Your agent has 8 actions that it can execute, namely to step to any neighboring field (including along diagonals). It starts at a random location. When it reaches location A it automatically picks up the item, when it reaches location B it automatically discharges the item. No specific action is required from the agent for picking up or dropping an item, it only needs to step onto the corresponding field. At this point, it has completed its task.

The agent is allowed to observe its own location, the location of A and whether it carries an item.

The task the agent has to learn is to pick up the load at A and deliver it to B taking as few steps as possible regardless of its (random) starting position.

1. Reward Structure: Design and describe a reward structure that will allow the agent to learn this task efficiently using reinforcement learning. Document this in your notebook.

2. Environment: Implement a grid world, in which the agent can move and execute its task. To make the task manageable, we use a 5x5 grid world. However, your code should be set up to work for any size (so use parameters for the size and for the target location). We simply choose a smaller grid here to limit memory and time requirements for the training. Note that you will have to integrate this with a visualization in the final task. It is highly advisable that you consider this for your code design right from the beginning.

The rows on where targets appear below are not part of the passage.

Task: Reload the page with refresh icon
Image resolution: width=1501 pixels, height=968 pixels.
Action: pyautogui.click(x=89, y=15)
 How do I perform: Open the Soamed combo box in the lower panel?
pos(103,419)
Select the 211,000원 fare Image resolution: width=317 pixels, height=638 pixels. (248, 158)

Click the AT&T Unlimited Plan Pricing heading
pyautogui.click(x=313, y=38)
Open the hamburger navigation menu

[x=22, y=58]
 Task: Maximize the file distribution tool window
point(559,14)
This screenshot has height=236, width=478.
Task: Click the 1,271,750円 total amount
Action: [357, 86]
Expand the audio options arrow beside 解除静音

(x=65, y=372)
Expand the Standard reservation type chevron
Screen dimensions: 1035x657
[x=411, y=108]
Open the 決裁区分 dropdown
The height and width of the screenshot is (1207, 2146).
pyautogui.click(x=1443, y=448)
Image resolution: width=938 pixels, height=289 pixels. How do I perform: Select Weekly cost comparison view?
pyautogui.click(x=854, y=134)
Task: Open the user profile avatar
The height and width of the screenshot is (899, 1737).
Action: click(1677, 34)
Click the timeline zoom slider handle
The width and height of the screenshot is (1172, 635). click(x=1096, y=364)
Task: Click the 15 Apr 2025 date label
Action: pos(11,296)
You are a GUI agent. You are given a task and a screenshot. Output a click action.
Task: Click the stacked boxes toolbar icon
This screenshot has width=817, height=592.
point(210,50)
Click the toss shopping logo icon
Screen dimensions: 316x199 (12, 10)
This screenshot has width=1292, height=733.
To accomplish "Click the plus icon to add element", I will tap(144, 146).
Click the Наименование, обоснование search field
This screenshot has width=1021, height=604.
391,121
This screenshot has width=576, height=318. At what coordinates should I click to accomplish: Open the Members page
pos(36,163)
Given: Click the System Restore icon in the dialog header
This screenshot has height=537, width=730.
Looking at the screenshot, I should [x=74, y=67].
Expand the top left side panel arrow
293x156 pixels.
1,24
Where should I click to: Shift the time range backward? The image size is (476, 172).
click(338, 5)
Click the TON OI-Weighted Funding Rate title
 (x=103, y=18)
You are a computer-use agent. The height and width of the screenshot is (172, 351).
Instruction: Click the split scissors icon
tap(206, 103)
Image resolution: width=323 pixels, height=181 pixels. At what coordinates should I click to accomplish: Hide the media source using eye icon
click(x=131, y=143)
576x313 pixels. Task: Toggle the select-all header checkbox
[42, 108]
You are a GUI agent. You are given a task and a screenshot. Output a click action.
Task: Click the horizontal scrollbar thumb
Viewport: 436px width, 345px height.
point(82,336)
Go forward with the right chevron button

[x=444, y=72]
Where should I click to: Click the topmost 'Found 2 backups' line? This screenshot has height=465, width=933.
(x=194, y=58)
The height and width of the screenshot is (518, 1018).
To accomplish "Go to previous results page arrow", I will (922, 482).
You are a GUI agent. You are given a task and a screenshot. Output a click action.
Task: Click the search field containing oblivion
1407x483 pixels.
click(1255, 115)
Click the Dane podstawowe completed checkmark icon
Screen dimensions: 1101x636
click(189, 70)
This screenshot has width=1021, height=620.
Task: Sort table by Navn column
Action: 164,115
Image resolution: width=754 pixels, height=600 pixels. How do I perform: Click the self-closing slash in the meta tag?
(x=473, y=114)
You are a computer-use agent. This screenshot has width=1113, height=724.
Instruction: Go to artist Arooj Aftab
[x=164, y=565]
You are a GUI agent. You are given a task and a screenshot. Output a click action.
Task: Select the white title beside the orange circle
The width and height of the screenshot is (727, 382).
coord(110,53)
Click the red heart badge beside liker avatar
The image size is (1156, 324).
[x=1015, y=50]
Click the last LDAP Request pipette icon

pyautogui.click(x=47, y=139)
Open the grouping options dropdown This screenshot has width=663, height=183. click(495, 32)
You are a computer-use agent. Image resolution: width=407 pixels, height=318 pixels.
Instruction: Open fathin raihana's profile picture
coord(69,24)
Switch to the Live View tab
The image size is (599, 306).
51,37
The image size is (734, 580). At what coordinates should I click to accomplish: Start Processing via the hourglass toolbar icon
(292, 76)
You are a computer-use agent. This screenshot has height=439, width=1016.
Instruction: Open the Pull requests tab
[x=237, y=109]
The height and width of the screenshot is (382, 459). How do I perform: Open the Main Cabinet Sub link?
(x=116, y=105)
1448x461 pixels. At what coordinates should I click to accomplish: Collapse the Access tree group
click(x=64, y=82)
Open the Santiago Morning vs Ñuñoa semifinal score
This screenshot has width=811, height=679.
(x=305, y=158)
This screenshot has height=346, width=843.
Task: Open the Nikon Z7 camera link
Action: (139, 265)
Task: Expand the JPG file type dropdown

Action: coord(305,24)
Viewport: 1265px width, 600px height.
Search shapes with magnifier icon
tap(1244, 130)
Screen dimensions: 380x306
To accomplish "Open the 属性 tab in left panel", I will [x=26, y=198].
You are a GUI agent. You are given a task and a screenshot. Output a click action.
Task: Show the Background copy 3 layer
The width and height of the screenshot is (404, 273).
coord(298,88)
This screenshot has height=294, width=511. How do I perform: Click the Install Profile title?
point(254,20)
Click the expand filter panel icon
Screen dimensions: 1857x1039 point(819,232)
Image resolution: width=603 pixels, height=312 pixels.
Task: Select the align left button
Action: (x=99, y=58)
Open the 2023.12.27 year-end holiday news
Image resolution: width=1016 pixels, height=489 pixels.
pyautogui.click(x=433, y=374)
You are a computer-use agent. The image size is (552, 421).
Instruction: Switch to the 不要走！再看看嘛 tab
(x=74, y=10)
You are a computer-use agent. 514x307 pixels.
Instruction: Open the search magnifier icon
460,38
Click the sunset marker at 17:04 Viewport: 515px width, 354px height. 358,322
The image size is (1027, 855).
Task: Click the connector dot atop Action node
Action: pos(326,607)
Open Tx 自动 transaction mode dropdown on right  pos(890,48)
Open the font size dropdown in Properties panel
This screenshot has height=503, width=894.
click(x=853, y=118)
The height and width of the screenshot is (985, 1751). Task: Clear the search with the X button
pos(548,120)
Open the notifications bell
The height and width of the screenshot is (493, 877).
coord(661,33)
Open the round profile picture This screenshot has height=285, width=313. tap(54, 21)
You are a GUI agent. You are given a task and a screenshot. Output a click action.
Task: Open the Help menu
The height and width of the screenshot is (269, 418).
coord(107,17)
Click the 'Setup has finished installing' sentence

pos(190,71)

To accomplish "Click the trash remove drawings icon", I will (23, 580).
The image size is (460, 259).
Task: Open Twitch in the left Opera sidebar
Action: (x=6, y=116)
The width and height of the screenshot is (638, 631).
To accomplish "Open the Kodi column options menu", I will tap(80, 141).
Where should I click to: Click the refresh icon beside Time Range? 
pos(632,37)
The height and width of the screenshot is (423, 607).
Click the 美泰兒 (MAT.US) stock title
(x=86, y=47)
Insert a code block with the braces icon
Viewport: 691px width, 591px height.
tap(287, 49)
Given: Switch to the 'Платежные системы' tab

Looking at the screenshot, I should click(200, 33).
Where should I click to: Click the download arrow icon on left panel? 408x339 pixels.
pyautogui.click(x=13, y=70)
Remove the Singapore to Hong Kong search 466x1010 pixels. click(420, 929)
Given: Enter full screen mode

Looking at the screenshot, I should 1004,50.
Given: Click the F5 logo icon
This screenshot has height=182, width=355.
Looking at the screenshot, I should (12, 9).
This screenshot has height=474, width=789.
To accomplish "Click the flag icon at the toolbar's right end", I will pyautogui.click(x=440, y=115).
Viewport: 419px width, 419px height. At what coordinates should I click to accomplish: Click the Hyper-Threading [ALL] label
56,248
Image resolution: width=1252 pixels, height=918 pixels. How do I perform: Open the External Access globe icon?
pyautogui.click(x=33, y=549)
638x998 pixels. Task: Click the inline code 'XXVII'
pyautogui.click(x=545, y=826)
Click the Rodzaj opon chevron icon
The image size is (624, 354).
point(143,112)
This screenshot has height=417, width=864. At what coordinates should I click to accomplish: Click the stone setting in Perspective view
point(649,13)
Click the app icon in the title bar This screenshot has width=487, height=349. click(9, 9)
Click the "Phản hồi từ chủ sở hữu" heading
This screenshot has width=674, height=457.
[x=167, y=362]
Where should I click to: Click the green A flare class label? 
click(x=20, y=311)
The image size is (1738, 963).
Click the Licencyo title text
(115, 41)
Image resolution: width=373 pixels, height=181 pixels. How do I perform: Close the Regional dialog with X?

3. Learning: Implement a table-based Q-Learning algorithm for this agent in Python as a Jupyter notebook. You are not allowed to use any reinforcement learning libraries for this, your Q-learning must be implemented "from scratch". You are, of course, allowed to use all modules in the standard distribution of Python (e.g. random). The only library you should need beyond this is Numpy (and later Matplotlib for the visualization). If you want to use any other additional libraries apart from Numpy and Matplotlib check with your tutor beforehand whether these are admissible.4. Training and Testing: Train your Q-Learner. Devise a test procedure and metrics that you can use to show that your agent learns the task successfully and that it learns to solve the task independently of the location of A.

5. Documentation: Use the metrics you defined above to document in writing that your agent learns its task. Clearly explain how your test procedure and metrics work. You will also have to be ready to demonstrate this to your tutor and to fully explain this in an interview. Make sure to document all code appropriately. Do so within your notebook.
6. Visualisation: Design, implement appropriate visualisations to show that your agent learns the task successfully. This may but does not have to include animations. You can also rely on plots and other forms of visualisation. Provide these visualisations together with appropriate explanations in the notebook. If you use animations, you may use the grid-world code from the first tutorial to visualise that and how your agent learns the task. For example, use the visualisation to show typical runs at different stages of the training. You are, of course, free to write your own visualisation code. The code from Laboratory 1 is provided only to make your task easier.

Performance Level and Training Budget

To achieve full marks, your agent must learn to solve 100% of the possible scenarios in 10 steps or less within less than 20,000 training episodes.

Submission Instructions
Submission will be via the Moodle platform. Detailed submission instructions will be published on Moodle in the Assignment section.

Use of Generative AI

You are allowed to use Generative AI to solve your assignment. If you decide to do so, you must treat the AI like another external author (as a non-authoritative author whom you mistrust, given how much content is made up by Chat GPT and similar AIs). It is entirely your own responsibility that the content is correct and you can only use generated content to the extent that you could use materials provided by an external author. The AI is not part of your project team. If you use code that an AI produced you must be able to fully explain every detail of that code.

You must give a declaration that fully explains how and for which components you used generative AI.

Any use of generative AI must be appropriately acknowledged (see Learn HQ).